Stability and Robustness of Time-discretization Schemes for the Allen-Cahn Equation via Bifurcation and Perturbation Analysis

TL;DR

This paper analyzes the stability and robustness of various time-discretization schemes for the Allen-Cahn equation, revealing that convex splitting schemes are unconditionally stable and that Backward Euler is robust to initial conditions.

Contribution

It provides a comprehensive stability and robustness analysis of common numerical schemes for the Allen-Cahn equation, highlighting the advantages of convex splitting and Backward Euler methods.

Findings

Convex splitting of modified CN scheme is unconditionally stable.

Backward Euler converges to correct solutions regardless of initial conditions.

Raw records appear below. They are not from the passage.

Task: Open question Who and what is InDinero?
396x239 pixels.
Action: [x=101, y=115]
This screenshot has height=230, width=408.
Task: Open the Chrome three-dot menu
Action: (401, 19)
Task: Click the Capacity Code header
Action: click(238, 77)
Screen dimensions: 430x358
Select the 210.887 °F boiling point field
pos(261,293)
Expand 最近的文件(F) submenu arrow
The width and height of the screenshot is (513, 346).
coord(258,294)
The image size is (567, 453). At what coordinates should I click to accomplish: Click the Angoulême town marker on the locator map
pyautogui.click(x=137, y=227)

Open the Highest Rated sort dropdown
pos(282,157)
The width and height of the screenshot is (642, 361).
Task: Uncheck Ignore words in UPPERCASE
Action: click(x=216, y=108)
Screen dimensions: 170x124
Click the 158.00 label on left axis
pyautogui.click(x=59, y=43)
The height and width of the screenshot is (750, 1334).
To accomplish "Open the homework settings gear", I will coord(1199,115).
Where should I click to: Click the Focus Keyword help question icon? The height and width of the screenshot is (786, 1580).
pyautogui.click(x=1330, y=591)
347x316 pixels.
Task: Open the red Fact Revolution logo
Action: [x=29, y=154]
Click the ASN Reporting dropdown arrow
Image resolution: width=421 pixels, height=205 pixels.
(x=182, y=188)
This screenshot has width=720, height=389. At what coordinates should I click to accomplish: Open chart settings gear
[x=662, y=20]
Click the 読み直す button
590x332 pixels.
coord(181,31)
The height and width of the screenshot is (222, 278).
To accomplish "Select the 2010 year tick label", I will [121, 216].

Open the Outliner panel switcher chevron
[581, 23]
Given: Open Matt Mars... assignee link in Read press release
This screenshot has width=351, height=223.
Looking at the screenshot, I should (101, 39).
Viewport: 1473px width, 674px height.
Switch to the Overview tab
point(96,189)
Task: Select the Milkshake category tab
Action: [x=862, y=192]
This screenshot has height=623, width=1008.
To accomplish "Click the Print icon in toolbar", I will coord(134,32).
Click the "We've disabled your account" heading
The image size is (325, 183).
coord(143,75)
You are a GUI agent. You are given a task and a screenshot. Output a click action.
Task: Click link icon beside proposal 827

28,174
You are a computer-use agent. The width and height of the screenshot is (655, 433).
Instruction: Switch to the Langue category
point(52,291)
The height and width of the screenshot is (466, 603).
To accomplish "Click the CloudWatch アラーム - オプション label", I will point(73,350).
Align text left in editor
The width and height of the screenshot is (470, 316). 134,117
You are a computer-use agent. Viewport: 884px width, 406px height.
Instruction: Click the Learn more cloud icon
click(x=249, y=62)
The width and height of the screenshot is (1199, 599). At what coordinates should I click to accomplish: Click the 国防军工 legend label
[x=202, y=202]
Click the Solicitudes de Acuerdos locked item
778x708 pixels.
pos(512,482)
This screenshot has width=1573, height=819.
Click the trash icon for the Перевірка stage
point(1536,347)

Other schemes are conditionally stable and sensitive to initial conditions.

Abstract

The Allen-Cahn equation is a fundamental model for phase transitions, offering critical insights into the dynamics of interface evolution in various physical systems. This paper investigates the stability and robustness of frequently utilized time-discretization numerical schemes for solving the Allen-Cahn equation, with focuses on the Backward Euler, Crank-Nicolson (CN), convex splitting of modified CN, and Diagonally Implicit Runge-Kutta (DIRK) methods. Our stability analysis reveals that the Convex Splitting of the Modified CN scheme exhibits unconditional stability, allowing greater flexibility in time step selection, while the other schemes are conditionally stable. Additionally, our robustness analysis highlights that the Backward Euler method converges to correct physical solutions regardless of initial conditions. In contrast, the other methods studied in this work show sensitivity to initial conditions and may converge to incorrect physical solutions if the initial conditions are not carefully chosen. This study introduces a comprehensive approach to assessing stability and robustness in numerical methods for solving the Allen-Cahn equation, providing a new perspective for evaluating numerical techniques for general nonlinear differential equations.